Pouco antes das 13h, a BGC Liquidez divulgou as falas de Lula que ainda não haviam sido veiculadas pela emissora. “Em entrevista à Record TV, que será veiculada hoje (terça, 16), o presidente Lula disse que é preciso convencê-lo de que será mesmo preciso cortar entre R$ 15 bilhões e 20 bilhões no relatório de 22 de junho. Disse ainda que, se precisar modificar a meta, ele não se opõe”, adiantava a corretora no documento enviado ao mercado. A menção a cortes “entre R$ 15 bilhões e 20 bilhões”, apresentada no comunicado da corretora, não foi dita por Lula, sendo mencionada apenas na pergunta do jornalista.
“Vamos fazer o que for necessário para cumprir o arcabouço fiscal. Eu dizia na campanha que íamos criar um país com estabilidade política, jurídica, fiscal, econômica e social. Essa responsabilidade, esse compromisso, posso dizer para você como se estivesse dizendo para um filho meu, para a minha mulher, responsabilidade fiscal eu não aprendi na faculdade, eu trago do berço”, disse Lula na entrevista, veiculada integralmente no fim do dia pela emissora.

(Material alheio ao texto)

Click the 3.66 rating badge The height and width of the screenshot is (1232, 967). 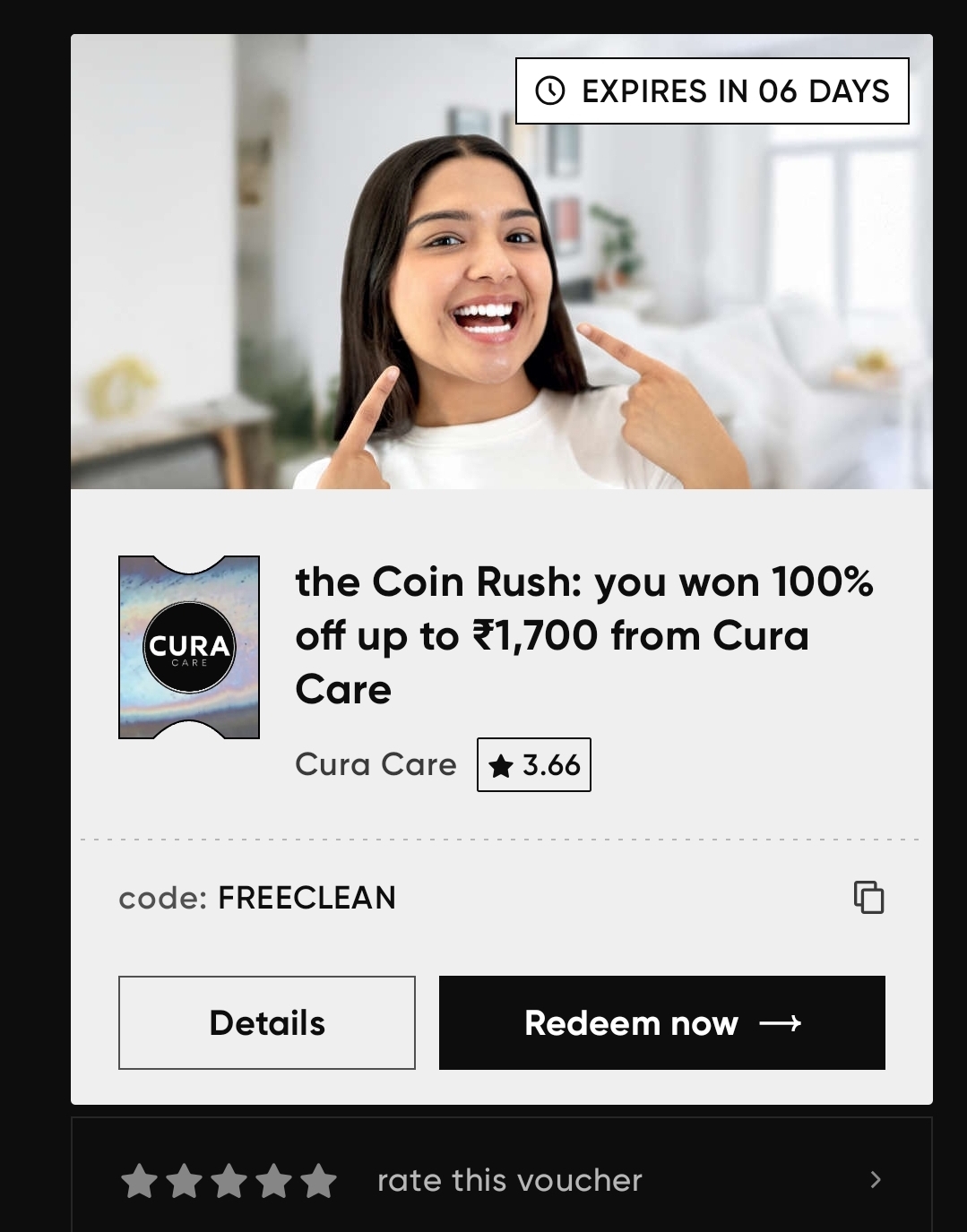(x=534, y=765)
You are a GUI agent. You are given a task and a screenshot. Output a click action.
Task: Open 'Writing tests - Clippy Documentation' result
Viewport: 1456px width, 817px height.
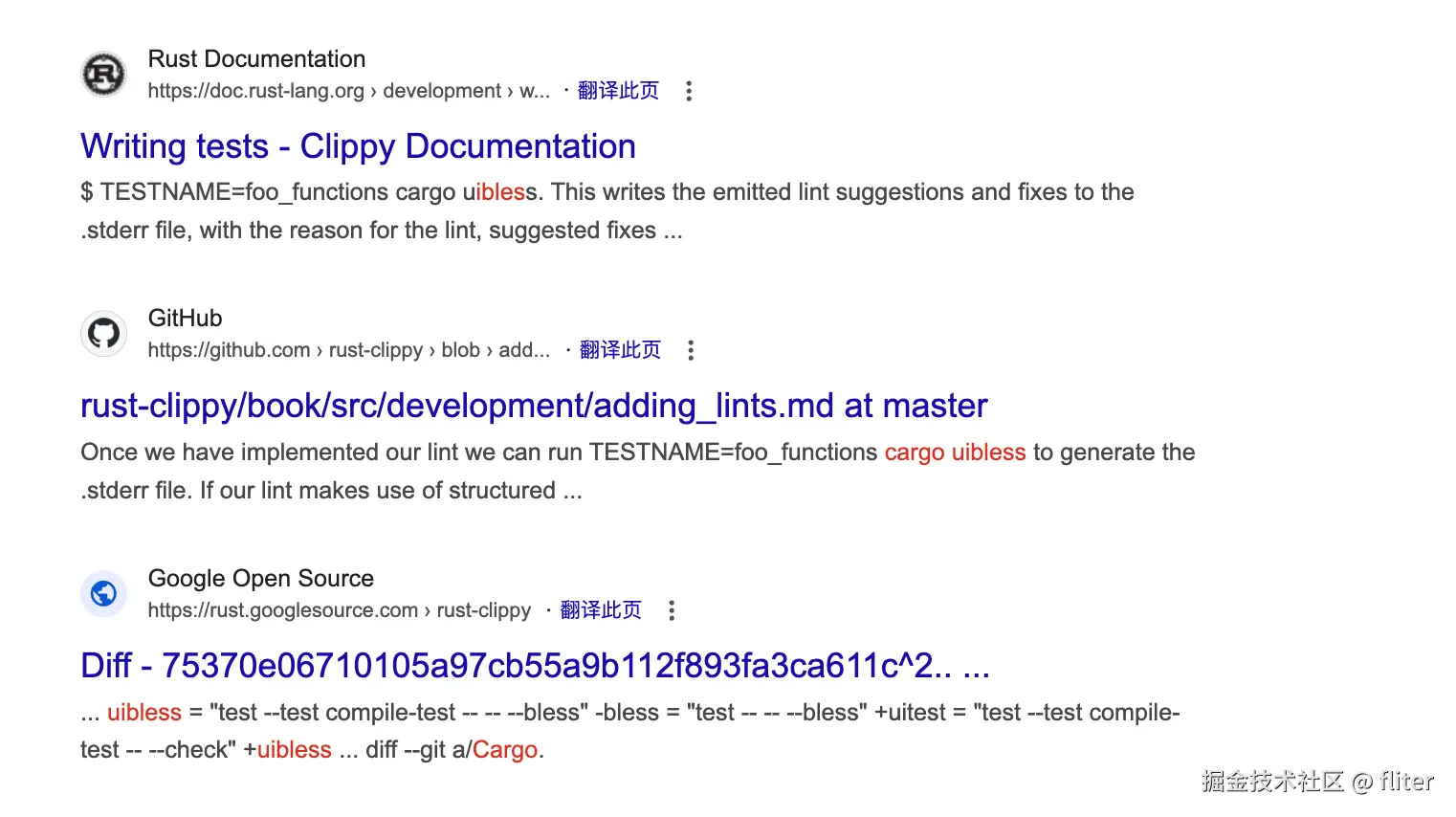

Reação da Record TV e do Governo
A Record TV condenou o vazamento das informações e afirmou que “medidas cabíveis serão tomadas” após a apuração dos fatos. No comunicado enviado à imprensa, a emissora afirmou que condena qualquer vazamento de informações, principalmente com recorte parcial do que é apurado durante as entrevistas feitas por jornalistas da empresa. A assessoria de imprensa da Record informou, na noite de quarta, que a jornalista Renata Varandas continua na equipe da emissora. Segundo a emissora, a ligação de Renata Varandas com a Capital Advice só foi descoberta após a divulgação do comunicado de imprensa pela agência.
O episódio foi recebido com gravidade pela equipe econômica do governo federal, exigindo que o ministro Fernando Haddad (Fazenda) fosse a público para debelar sobressaltos no câmbio e na Bolsa. Fernando Haddad afirmou que as declarações estavam fora de contexto e que outros trechos da entrevista mostravam o compromisso do governo com o arcabouço fiscal.
A Comissão de Valores Mobiliários (CVM) afirmou que acompanha e analisa informações e movimentações no mercado de valores mobiliários brasileiro, tomando as medidas cabíveis sempre que necessário. A CVM possui regulamentação específica sobre a instauração de processos administrativos sancionadores e deve levar em consideração mais fatos sobre o suposto uso de informação privilegiada.
O caso ainda não entrou no radar da CVM, pois não envolve falha de divulgação de informação de companhias reguladas pela autarquia, como empresas com ações em bolsas ou fundos, e não há evidências concretas de que o vazamento foi feito com o objetivo de obter ganhos financeiros ou manipular o mercado.
A Capital Advice e Renata Varandas não quiseram se pronunciar. A BGC Liquidez, por sua vez, limitou-se a dizer que está apurando internamente os fatos.